All the boys love Mandy Lane. Well, why wouldn’t they? She’s a high school student of the impossibly gorgeous type you only find in movies: slim, wholesomely pretty, with long, artfully tousled blonde hair, she’s also alluringly innocent. At parties, she doesn’t drink or do drugs; she’s unwilling to flaunt herself in a bikini, preferring to stay covered up; oh, and she’s a virgin. She’s perfect yet unattainable – just the combination to send hormonal teenage boys into a right old tizzy. But loving Mandy comes at a price: one particularly insistent suitor has already turned himself into a corpse trying to impress her. When Mandy’s new friends invite her to a sleepover party at a secluded ranch, you just know their life expectancy has just plummeted spectacularly; this is a teen horror movie, after all.
Well, sort of. All The Boys Love Mandy Lane is a strange movie in a lot of ways. It’s a lot cleverer than most of its contemporaries in a lot of ways, except when it isn’t, and the eventual stupidity seems more glaring because the film started off so strongly. The first scene is absolutely brilliant: perfectly put together, establishing its characters well, particularly Mandy’s chillingly cruel best friend, and that first death brought my heart into my mouth. That kind of dread in a teen horror movie is hard to come by in an age where audiences routinely clap and cheer at the gory deaths of onscreen teenagers, and that it came so early in the movie suggested that this was a film made by a man who knew what he was doing. And for the most part, he does.
The film’s main characters fit neatly into your standard teen stereotypes, but they’re all fairly well drawn nonetheless. The only one who’s difficult to fathom is Mandy; we’re never allowed into her mind, never allowed to know what she’s thinking. She’s as unattainable to us as she is to the boys trying to get into her pants, and the film does a good job of drawing us into the high school politics. (Though the opening shot which focuses on Mandy’s breasts is a little hamfisted, really.)
Other good things about this movie include its intelligence (with some caveats, but I’ll come to those later); the dialogue is good, the set ups believeable, and there are plenty of knowing nods to horror movie conventions. Rather than flaunting them in a desperately post-modern kind of a way, these nods are mostly unobtrusive; just brief acknowledgements of the conventions before Mandy Lane neatly overturns them. The film’s visual style – sort of deliberately unpolished, slightly aged – is nice; it’s not too glossy, not too show-offy, but not cheap either. The director clearly has an eye for composition, setting up plenty of shots that just beg to be screencapped. Everything seems to be going really, really well – there’s a compelling story, there are believeable characters, and there’s some really inventive gore – and then you hit the ending. And it all sort of falls apart.

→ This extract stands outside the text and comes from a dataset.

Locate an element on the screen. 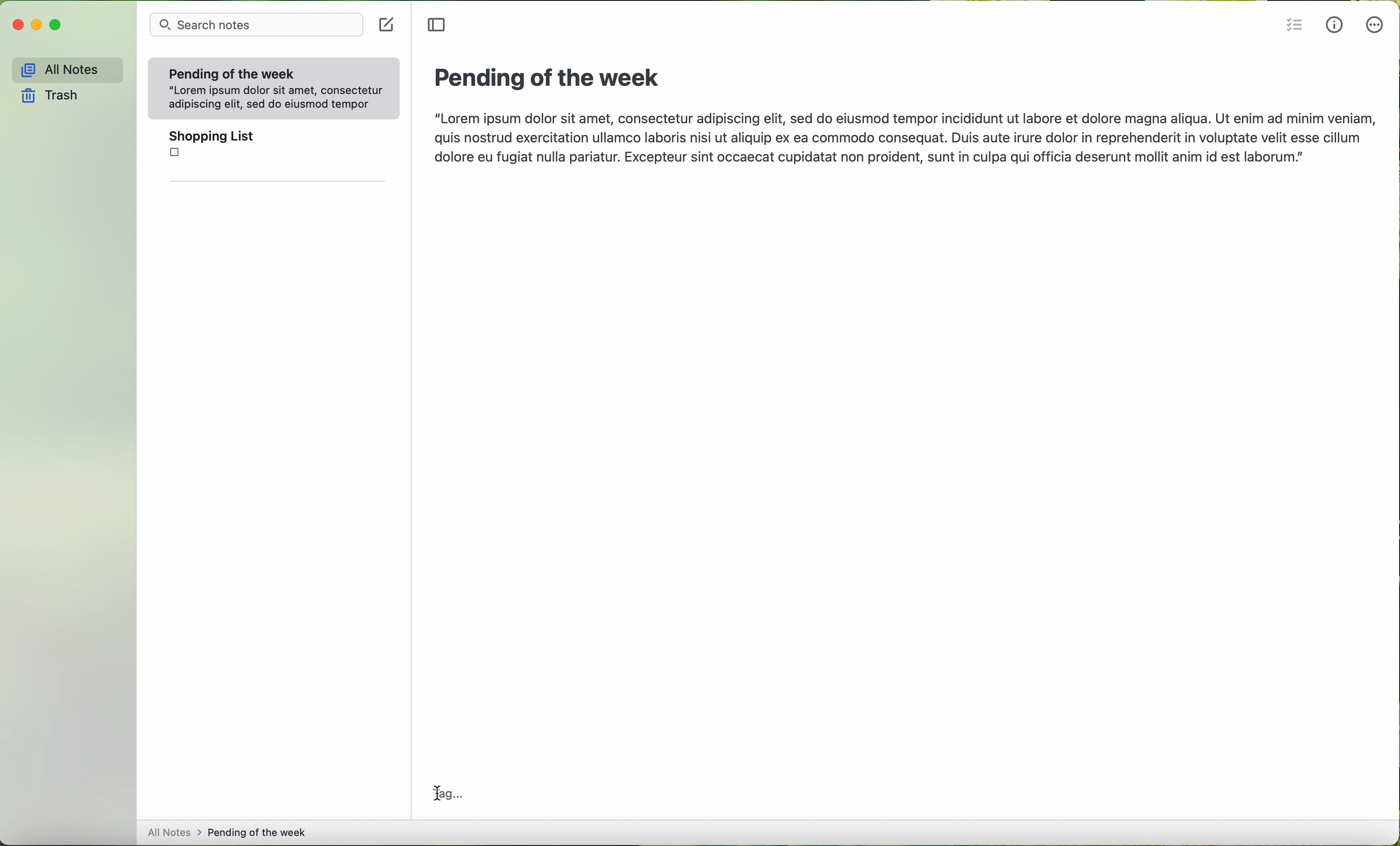  maximize program is located at coordinates (55, 25).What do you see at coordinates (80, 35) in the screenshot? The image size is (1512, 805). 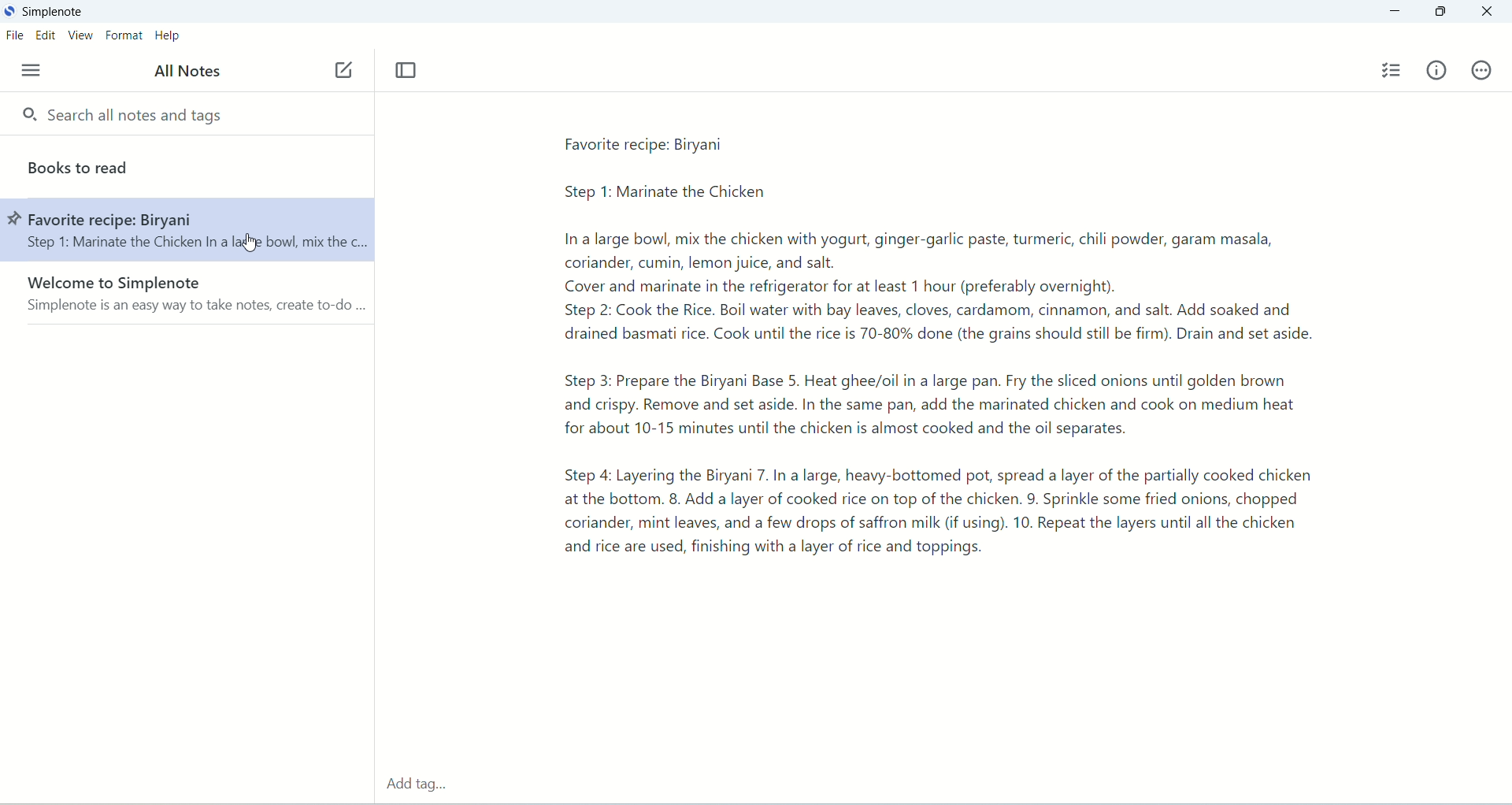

The twist is, admittedly, pretty obvious from quite early on. There’s no mystery to who’s committing the murders (and I’ll have to tread carefully here if I don’t want to give too much away) but the final scenes just don’t really make sense. The groundwork has been laid, but there’s something missing; something that just doesn’t work. It’s baffling, because the rest of the film is so careful, so measured, but ultimately there’s a pretty big piece missing from this puzzle. Which is frustrating, because Mandy Lane could have been brilliant. There’s an ending available that could have worked much better, and been far more powerful, but instead things just get … well, ridiculous. The final showdown is so stupid it hurts, and I just wanted to excise it from the film entirely. It’s like a scene from another, far more stupid film accidentally got slipped into the last reel, and if only I could unsee it, I could endorse All The Boys Love Mandy Lane more fully. As it is, it’ll have to be filed in the “promising failures” box. Shame.